Francisco considera que a vertente negativa dessa corrente política brota paralelamente aos nacionalismos e soberanismos que percorrem o mundo. Esse nacionalismo que fecha os povos em si mesmos e lembra tempos sombrios. “A história dá sinais de estar retrocedendo. Acendem-se conflitos anacrônicos que eram considerados superados, ressurgem nacionalismos fechados, exasperados, ressentidos e agressivos. Em vários países, uma ideia de unidade do povo e da nação, permeada por diversas ideologias, cria novas formas de egoísmo e de perda do sentido social, mascaradas sob uma suposta defesa dos interesses nacionais.”
A solução, acredita Francisco, também não passa pelo atual sistema de globalização. O Papa faz alusão à expressão “abrir-se para o mundo”, que segundo ele foi sequestrada pela economia e pelas finanças. “Refere-se exclusivamente à abertura para os interesses estrangeiros ou à liberdade das potências econômicas de investir sem obstáculos nem complicações em todos os países. Os conflitos locais e o desinteresse pelo bem comum são instrumentalizados pela economia global para impor um modelo cultural único. Essa cultura unifica o mundo, mas divide as pessoas e as nações”. Uma divisão da qual grandes empresas e nações tiram proveito para negociar individualmente com os países e ter mais força, assinala o texto, em uma referência que aponta potências como os Estados Unidos e suas tentativas por dividir a União Europeia nos últimos anos.
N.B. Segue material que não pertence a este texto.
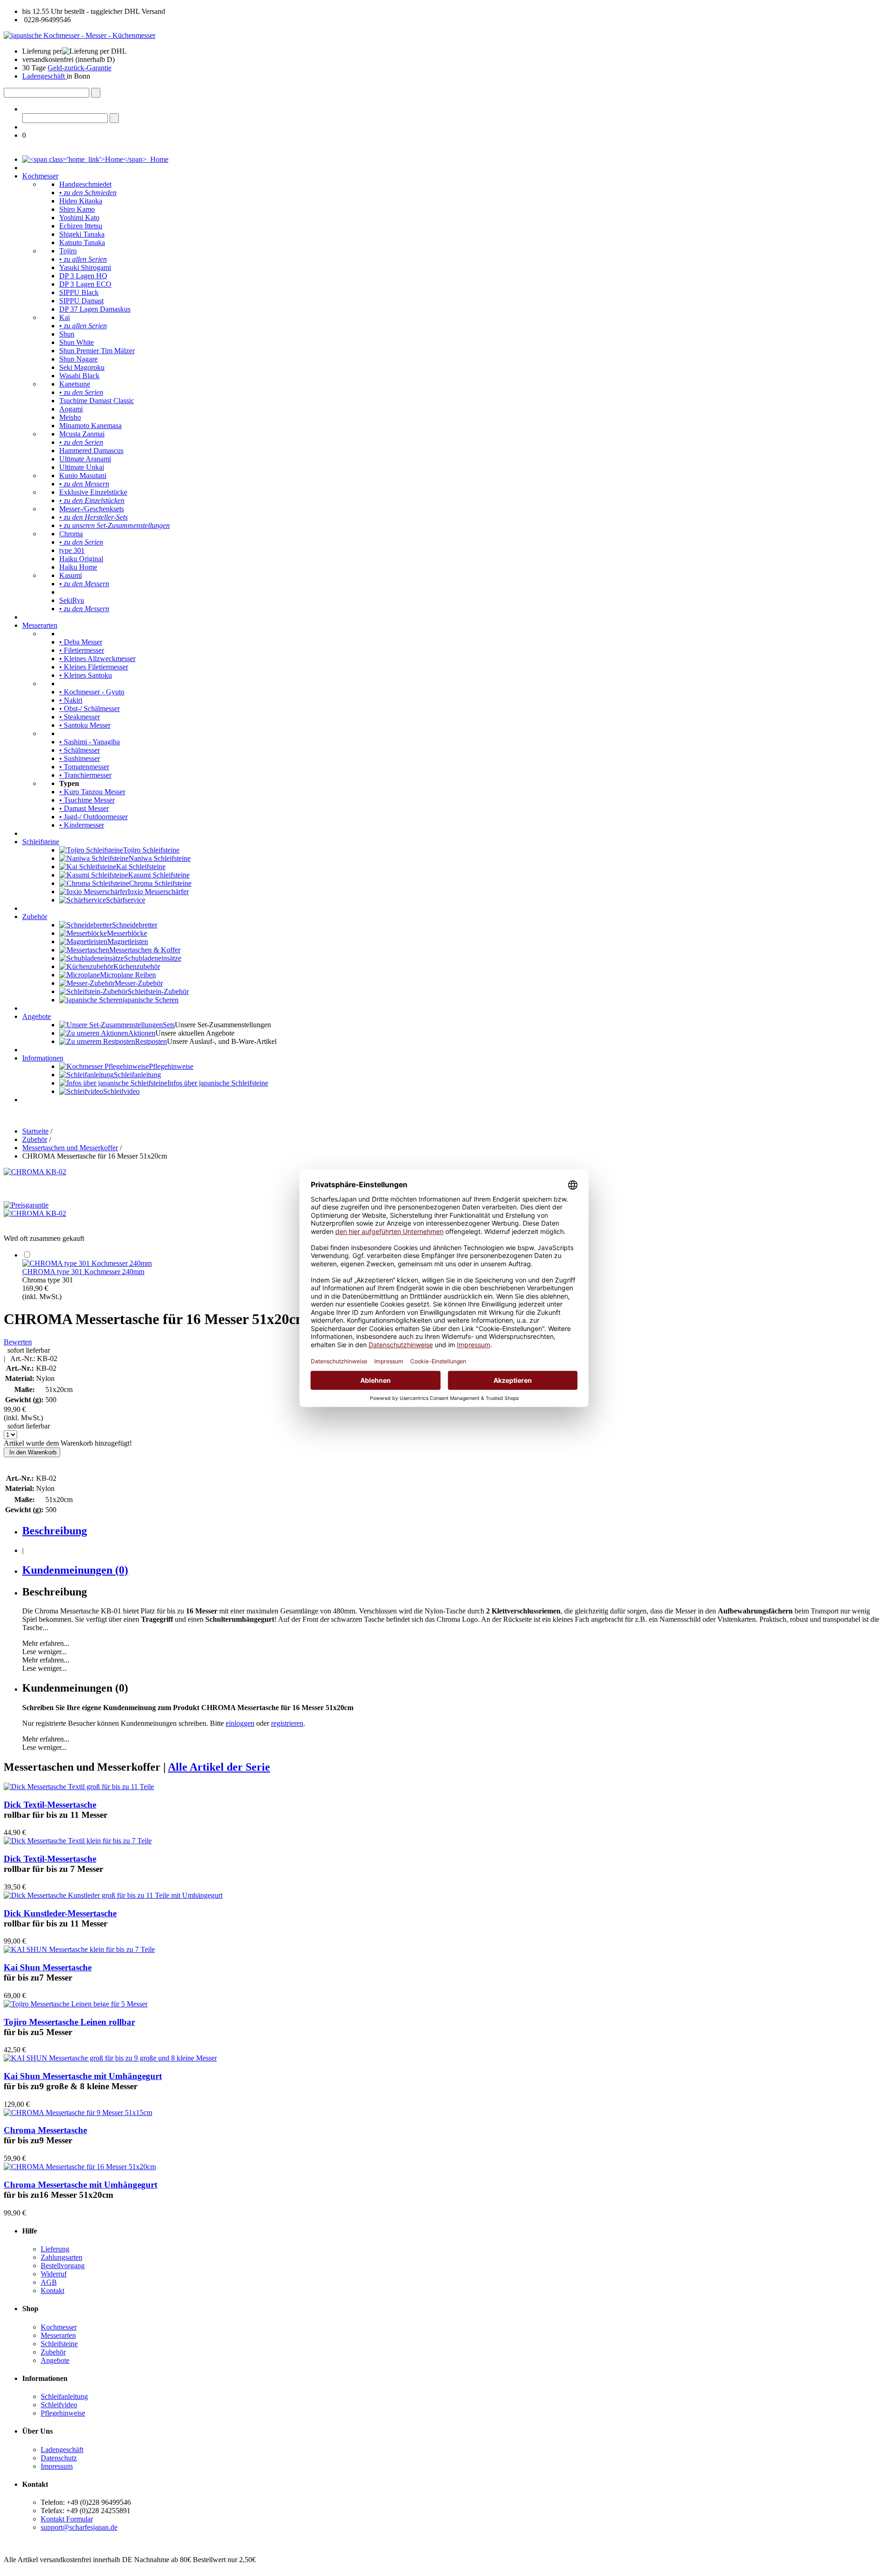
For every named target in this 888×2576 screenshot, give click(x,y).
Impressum (57, 2466)
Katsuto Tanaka (82, 242)
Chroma (71, 534)
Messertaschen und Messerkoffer (70, 1148)
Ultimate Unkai (81, 467)
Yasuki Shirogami (85, 267)
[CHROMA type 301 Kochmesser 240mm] (87, 1263)
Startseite (35, 1131)
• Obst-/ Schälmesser (89, 708)
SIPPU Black (79, 292)
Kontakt (52, 2290)
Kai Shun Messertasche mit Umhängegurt (83, 2076)
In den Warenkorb (31, 1452)
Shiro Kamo (77, 209)
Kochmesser (40, 176)
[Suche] (95, 93)
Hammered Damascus (91, 450)
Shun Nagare (78, 359)
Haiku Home (78, 567)
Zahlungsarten (61, 2257)
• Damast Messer (84, 808)
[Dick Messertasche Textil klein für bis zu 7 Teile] (78, 1841)
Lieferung (55, 2249)
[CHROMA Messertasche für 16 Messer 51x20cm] (80, 2167)
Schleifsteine (40, 842)
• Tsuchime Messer (87, 800)
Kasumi (70, 575)
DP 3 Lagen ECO (85, 284)
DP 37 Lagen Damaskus (94, 309)
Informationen (42, 1058)
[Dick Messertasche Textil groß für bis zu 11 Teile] (79, 1787)
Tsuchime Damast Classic (96, 401)
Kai (64, 317)
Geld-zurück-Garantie (79, 68)
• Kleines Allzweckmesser (97, 658)
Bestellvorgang (63, 2265)
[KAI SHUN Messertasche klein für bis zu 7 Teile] (79, 1949)
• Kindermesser (81, 825)
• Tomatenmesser (84, 767)
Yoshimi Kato (79, 217)
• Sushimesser (79, 758)
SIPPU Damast (81, 301)
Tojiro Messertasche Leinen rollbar (69, 2022)
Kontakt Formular (67, 2519)
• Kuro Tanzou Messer (92, 792)
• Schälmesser (79, 750)
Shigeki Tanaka (82, 234)
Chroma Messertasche (45, 2130)
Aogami (71, 409)
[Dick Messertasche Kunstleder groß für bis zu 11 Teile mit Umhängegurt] (113, 1895)
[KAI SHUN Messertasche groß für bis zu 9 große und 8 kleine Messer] (110, 2058)
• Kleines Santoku (85, 675)
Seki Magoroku (82, 367)
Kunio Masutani (82, 475)
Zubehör (34, 916)
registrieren (287, 1723)
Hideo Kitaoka (80, 201)
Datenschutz (59, 2458)
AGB (49, 2282)
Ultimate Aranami (85, 459)
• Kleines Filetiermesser (93, 667)
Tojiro (68, 251)
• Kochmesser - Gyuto (91, 692)
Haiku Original (81, 559)
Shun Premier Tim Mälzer (97, 351)
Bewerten (18, 1342)
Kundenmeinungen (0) (75, 1570)
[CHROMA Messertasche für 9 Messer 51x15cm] (78, 2112)
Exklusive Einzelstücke (93, 492)
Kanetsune (74, 384)
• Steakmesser (79, 717)
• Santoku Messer (85, 725)
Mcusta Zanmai (82, 434)
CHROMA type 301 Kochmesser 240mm (83, 1272)
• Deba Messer (80, 642)
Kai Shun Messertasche (48, 1967)
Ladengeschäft (44, 76)
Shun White (76, 342)
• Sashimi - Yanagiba (89, 742)
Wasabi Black (79, 376)
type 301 (72, 550)
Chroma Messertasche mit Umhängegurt (80, 2185)
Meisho (70, 417)
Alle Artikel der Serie (219, 1767)
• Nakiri (70, 700)
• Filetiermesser (81, 650)
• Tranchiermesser (85, 775)
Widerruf (54, 2274)
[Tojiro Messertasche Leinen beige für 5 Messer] (76, 2004)
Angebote (36, 1016)
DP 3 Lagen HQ (83, 276)
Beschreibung (54, 1531)
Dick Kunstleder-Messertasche (60, 1913)
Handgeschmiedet (85, 184)
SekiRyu (71, 600)
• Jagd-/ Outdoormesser (93, 817)
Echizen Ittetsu (80, 226)
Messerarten (39, 625)
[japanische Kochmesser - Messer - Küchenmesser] (79, 35)
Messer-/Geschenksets (91, 509)
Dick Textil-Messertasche (50, 1804)
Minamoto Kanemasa (90, 425)
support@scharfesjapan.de (79, 2527)
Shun (66, 334)
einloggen (240, 1723)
A encíclica aponta até mesmo para os velhos fantasmas políticos do socialismo, como a propriedade privada, que o Papa considera um direito “natural secundário e derivado do princípio do destino universal dos bens criados, que frequentemente […] se sobrepõe ao que é prioritário”. “Nesta linha, lembro que a tradição cristã nunca reconheceu como absoluto ou intocável o direito à propriedade privada e enfatizou a função social de qualquer forma de propriedade privada. O princípio do uso comum dos bens criados para todos é o primeiro princípio de todo o ordenamento ético-social, é um direito natural, originário e prioritário. Todos os outros direitos sobre os bens necessários para a realização integral das pessoas, incluindo o de propriedade privada e qualquer outro, não devem atrapalhar sua realização, pelo contrário, devem facilitá-la, como afirmava São Paulo VI”.